◆ **Task objective**: Return the data below exactly, but only from the line containing "Log in (215, 315)" through the line containing "For every named target in this 522×2576", with both of those lines included.
Segment Start: Recorded data
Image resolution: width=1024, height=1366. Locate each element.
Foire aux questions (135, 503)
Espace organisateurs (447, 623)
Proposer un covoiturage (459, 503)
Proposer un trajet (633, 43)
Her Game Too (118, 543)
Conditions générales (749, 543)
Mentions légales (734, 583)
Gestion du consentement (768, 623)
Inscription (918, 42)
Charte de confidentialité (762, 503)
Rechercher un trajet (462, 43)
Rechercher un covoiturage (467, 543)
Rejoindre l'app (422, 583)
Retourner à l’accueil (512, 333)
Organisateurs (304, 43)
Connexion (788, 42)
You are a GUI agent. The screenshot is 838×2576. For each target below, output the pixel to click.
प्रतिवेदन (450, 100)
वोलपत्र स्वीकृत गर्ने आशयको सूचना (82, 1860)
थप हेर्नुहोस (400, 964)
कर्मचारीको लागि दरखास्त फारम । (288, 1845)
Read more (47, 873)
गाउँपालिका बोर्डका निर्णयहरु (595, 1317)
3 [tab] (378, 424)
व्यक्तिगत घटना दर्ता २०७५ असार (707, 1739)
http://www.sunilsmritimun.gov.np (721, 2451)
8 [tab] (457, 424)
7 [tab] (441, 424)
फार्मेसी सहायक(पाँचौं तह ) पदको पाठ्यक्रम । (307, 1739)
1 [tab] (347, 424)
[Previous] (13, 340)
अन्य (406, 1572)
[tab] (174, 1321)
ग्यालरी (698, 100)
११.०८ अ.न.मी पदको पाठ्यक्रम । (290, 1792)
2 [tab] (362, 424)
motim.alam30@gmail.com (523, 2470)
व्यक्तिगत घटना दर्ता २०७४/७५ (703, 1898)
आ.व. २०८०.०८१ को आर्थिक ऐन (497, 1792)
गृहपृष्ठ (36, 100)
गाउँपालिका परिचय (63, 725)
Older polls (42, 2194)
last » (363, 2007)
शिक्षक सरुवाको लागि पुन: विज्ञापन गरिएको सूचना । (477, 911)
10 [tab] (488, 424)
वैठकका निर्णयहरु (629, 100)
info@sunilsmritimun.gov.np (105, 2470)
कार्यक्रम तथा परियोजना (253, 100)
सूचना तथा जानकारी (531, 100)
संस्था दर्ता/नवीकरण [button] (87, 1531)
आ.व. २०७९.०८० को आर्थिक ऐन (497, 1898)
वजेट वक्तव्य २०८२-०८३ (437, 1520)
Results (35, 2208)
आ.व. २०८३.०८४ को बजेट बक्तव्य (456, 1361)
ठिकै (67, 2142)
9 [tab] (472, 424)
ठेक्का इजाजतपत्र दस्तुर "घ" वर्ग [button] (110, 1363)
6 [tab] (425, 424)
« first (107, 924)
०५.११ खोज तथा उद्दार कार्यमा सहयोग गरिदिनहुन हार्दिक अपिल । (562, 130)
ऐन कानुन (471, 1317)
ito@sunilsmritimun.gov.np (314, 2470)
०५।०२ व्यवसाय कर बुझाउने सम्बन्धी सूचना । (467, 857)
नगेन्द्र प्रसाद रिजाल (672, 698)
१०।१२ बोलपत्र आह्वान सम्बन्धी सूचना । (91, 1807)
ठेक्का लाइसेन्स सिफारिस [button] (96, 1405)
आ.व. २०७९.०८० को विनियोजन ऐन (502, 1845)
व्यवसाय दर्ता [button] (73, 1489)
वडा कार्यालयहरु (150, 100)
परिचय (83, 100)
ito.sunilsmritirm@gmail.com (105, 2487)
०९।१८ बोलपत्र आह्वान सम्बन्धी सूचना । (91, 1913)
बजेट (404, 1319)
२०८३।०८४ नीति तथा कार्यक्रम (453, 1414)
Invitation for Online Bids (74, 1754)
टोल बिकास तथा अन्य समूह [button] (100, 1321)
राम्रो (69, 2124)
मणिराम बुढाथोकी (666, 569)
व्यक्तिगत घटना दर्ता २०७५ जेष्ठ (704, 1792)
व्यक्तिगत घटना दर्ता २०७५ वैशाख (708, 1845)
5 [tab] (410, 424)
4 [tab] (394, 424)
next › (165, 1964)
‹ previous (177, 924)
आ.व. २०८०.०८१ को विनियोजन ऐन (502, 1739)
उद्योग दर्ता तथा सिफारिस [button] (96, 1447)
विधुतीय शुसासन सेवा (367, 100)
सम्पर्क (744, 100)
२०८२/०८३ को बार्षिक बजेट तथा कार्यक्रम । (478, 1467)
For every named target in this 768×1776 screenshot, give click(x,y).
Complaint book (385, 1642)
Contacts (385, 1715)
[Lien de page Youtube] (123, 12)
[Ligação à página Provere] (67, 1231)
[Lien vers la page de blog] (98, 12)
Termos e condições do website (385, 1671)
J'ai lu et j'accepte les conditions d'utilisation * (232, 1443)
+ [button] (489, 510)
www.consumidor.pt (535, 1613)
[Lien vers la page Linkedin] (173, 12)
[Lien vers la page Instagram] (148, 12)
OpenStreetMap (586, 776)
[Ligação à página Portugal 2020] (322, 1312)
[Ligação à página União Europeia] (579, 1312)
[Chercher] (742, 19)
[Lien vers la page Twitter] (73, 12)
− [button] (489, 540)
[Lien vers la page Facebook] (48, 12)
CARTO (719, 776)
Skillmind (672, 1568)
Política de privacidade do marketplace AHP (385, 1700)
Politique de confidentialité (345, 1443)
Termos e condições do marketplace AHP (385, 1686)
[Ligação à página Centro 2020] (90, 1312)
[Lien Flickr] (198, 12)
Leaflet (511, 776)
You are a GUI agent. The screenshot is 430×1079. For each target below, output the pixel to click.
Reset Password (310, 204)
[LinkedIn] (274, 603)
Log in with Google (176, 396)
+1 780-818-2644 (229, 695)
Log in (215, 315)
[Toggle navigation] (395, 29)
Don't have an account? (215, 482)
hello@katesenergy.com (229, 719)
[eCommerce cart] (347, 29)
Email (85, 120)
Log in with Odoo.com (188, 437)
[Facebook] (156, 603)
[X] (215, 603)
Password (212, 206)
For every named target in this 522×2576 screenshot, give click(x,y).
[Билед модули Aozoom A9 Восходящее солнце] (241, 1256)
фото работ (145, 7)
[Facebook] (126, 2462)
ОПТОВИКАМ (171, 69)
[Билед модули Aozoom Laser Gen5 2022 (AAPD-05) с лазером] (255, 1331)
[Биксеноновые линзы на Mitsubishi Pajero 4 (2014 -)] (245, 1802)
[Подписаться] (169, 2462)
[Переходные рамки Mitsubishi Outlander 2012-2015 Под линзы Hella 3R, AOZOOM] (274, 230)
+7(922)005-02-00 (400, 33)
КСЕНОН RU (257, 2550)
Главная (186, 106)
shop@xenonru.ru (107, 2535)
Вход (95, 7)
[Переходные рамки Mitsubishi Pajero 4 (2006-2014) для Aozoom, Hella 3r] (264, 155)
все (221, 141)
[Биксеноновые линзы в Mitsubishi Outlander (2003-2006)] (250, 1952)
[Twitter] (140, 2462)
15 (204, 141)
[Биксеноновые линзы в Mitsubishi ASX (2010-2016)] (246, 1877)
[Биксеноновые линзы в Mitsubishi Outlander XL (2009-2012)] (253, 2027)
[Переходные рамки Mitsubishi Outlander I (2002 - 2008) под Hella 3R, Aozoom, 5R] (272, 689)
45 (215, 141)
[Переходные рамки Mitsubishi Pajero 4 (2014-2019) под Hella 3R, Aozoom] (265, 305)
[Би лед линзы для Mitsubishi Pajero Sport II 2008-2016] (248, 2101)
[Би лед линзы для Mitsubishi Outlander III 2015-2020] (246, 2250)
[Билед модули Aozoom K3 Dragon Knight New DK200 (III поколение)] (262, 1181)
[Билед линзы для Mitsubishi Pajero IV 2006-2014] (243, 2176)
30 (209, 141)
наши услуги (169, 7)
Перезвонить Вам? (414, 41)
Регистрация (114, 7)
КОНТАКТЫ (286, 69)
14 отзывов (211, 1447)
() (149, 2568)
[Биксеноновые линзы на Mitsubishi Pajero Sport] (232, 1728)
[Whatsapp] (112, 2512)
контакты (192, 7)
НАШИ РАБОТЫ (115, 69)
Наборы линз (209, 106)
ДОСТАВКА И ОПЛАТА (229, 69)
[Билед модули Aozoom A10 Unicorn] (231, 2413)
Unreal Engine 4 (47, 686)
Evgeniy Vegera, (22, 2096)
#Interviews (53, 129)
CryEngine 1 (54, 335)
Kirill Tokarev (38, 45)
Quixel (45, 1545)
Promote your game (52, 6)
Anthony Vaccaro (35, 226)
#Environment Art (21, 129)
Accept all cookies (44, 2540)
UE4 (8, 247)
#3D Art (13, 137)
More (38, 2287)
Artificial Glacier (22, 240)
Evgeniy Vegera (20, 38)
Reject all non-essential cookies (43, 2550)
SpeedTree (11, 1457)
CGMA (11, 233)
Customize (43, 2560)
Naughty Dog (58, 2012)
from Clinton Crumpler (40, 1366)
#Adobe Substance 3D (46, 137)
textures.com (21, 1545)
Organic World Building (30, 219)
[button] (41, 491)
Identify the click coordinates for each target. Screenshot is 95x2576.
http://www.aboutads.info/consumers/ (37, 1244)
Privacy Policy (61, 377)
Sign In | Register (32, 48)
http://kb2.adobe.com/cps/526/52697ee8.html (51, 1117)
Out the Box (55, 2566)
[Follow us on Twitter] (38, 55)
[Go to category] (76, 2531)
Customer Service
Segment End: Recorded data
◆ **Written response**:
Log in (215, 315)
[Toggle navigation] (395, 29)
Don't have an account? (215, 482)
hello@katesenergy.com (229, 719)
[eCommerce cart] (347, 29)
Email (85, 120)
Log in with Odoo.com (188, 437)
[Facebook] (156, 603)
[X] (215, 603)
Password (212, 206)
For every named target in this 522×2576 screenshot, give click(x,y).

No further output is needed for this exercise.